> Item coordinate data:
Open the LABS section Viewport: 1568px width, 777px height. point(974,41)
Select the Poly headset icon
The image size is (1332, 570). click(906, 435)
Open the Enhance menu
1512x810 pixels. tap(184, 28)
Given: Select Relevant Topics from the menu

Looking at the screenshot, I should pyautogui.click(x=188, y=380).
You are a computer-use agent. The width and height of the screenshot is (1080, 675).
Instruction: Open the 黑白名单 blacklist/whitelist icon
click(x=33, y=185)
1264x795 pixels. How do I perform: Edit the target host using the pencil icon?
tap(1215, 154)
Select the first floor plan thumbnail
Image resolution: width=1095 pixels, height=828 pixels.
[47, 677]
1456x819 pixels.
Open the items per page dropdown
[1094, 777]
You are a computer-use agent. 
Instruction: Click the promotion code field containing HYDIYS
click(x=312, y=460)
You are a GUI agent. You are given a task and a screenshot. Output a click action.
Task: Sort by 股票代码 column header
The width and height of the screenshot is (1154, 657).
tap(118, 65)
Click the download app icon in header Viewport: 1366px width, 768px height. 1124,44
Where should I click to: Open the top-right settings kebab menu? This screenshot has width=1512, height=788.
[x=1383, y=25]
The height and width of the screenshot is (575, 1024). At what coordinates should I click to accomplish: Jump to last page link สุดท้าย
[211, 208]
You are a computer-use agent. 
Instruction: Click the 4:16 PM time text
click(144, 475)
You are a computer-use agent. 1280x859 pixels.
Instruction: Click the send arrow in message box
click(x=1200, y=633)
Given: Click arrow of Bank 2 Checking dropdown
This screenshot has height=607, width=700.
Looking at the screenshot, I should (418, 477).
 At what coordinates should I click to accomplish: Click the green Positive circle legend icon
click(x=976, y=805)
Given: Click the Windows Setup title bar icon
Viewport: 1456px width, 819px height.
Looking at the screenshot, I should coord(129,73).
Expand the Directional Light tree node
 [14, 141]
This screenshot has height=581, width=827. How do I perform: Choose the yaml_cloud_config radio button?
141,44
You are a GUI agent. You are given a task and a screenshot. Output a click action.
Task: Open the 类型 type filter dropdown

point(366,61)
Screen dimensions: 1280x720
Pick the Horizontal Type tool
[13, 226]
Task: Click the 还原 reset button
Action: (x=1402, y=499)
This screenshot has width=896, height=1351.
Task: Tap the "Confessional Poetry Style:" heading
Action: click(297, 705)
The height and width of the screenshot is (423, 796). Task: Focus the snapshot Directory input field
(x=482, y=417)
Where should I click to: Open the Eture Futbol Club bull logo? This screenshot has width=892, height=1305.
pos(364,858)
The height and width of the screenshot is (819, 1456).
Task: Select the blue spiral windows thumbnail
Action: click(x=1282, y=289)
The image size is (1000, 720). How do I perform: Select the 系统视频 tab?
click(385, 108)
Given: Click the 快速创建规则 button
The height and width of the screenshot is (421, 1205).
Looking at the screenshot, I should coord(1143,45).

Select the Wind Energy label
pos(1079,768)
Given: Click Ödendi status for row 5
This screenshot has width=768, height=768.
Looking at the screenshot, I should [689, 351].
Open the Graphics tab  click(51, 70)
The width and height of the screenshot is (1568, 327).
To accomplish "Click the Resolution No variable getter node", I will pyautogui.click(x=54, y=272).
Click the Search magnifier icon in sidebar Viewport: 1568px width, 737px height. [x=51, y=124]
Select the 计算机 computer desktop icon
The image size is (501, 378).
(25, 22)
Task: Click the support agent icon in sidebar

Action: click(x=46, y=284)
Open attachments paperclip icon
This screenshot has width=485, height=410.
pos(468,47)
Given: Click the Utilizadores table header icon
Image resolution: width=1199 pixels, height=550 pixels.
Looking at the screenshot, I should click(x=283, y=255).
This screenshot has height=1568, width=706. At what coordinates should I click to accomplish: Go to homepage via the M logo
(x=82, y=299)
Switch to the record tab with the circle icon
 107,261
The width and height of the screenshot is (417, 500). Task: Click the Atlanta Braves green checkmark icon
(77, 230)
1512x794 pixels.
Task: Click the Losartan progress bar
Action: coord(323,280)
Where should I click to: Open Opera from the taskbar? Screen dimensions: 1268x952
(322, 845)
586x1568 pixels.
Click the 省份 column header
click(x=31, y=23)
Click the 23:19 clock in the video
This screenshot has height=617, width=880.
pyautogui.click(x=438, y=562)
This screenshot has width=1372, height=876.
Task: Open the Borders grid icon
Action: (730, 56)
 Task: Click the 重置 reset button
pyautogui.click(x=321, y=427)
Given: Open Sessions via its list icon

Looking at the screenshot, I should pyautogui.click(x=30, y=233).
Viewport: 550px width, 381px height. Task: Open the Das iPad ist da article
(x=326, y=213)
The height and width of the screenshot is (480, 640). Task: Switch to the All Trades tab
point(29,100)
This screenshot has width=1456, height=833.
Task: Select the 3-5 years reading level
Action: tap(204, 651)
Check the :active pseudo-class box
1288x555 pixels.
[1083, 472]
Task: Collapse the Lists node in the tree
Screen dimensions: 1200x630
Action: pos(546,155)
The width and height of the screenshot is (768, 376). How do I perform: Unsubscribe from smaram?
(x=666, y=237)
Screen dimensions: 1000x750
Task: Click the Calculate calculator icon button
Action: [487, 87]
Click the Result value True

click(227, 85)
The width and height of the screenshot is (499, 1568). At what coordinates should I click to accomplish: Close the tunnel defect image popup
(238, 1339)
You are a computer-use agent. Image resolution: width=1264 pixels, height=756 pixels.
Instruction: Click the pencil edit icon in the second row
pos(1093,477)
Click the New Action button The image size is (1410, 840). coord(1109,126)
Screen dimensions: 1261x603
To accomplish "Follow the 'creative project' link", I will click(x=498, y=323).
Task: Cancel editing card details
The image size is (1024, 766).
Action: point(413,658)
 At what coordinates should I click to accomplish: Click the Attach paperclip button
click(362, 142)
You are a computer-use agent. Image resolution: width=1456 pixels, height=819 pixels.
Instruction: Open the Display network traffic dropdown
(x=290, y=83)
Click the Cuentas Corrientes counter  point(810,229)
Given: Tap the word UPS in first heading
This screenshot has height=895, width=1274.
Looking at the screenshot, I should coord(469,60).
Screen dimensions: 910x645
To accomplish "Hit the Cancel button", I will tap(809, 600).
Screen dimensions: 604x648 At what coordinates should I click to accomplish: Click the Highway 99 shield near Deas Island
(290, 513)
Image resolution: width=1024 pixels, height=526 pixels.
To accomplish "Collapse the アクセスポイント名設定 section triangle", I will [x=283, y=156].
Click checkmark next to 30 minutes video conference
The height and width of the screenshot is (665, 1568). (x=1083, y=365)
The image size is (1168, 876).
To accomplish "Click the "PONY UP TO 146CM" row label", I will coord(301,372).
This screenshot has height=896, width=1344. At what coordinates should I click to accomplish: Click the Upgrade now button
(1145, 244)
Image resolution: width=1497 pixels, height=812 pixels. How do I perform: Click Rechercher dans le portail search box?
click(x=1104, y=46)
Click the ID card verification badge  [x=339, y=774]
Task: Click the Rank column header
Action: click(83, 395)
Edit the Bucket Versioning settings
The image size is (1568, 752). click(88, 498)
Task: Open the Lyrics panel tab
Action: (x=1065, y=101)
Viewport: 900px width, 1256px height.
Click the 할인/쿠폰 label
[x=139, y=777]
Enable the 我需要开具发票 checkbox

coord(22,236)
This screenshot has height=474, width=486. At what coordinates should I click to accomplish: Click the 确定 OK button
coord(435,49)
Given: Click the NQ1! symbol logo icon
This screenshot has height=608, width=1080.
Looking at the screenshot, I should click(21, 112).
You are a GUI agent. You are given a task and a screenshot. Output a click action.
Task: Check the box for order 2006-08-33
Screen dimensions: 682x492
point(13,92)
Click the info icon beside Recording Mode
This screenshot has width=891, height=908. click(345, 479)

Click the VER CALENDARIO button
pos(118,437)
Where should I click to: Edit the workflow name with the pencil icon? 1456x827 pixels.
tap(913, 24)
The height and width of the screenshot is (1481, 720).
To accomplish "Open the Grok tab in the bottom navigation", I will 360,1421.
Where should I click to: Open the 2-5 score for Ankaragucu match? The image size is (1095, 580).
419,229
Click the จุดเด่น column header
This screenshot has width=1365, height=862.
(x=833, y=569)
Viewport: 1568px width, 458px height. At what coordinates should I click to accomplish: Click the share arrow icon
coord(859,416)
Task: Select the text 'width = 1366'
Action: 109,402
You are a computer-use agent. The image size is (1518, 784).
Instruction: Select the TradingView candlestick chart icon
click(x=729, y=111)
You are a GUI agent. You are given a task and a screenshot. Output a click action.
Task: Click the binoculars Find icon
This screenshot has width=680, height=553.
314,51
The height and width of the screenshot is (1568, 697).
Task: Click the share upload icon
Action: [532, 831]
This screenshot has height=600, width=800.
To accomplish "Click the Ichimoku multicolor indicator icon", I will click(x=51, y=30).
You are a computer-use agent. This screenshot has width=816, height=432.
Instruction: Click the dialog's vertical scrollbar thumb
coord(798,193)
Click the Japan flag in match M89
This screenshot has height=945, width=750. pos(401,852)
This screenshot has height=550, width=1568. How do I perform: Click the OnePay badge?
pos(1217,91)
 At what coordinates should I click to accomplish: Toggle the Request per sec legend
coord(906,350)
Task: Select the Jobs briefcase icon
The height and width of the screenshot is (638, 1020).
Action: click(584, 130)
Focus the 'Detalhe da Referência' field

> Work instructions: Reproduce word for word the lines of the material beginning with the line that contains "Click the จุดเด่น column header" and continuing through the end of the material.

> Complete response:
Click the จุดเด่น column header
This screenshot has width=1365, height=862.
(x=833, y=569)
Viewport: 1568px width, 458px height. At what coordinates should I click to accomplish: Click the share arrow icon
coord(859,416)
Task: Select the text 'width = 1366'
Action: 109,402
You are a computer-use agent. The image size is (1518, 784).
Instruction: Select the TradingView candlestick chart icon
click(x=729, y=111)
You are a GUI agent. You are given a task and a screenshot. Output a click action.
Task: Click the binoculars Find icon
This screenshot has width=680, height=553.
314,51
The height and width of the screenshot is (1568, 697).
Task: Click the share upload icon
Action: [532, 831]
This screenshot has height=600, width=800.
To accomplish "Click the Ichimoku multicolor indicator icon", I will click(x=51, y=30).
You are a computer-use agent. This screenshot has width=816, height=432.
Instruction: Click the dialog's vertical scrollbar thumb
coord(798,193)
Click the Japan flag in match M89
This screenshot has height=945, width=750. pos(401,852)
This screenshot has height=550, width=1568. How do I perform: Click the OnePay badge?
pos(1217,91)
 At what coordinates should I click to accomplish: Toggle the Request per sec legend
coord(906,350)
Task: Select the Jobs briefcase icon
The height and width of the screenshot is (638, 1020).
Action: click(584, 130)
Focus the 'Detalhe da Referência' field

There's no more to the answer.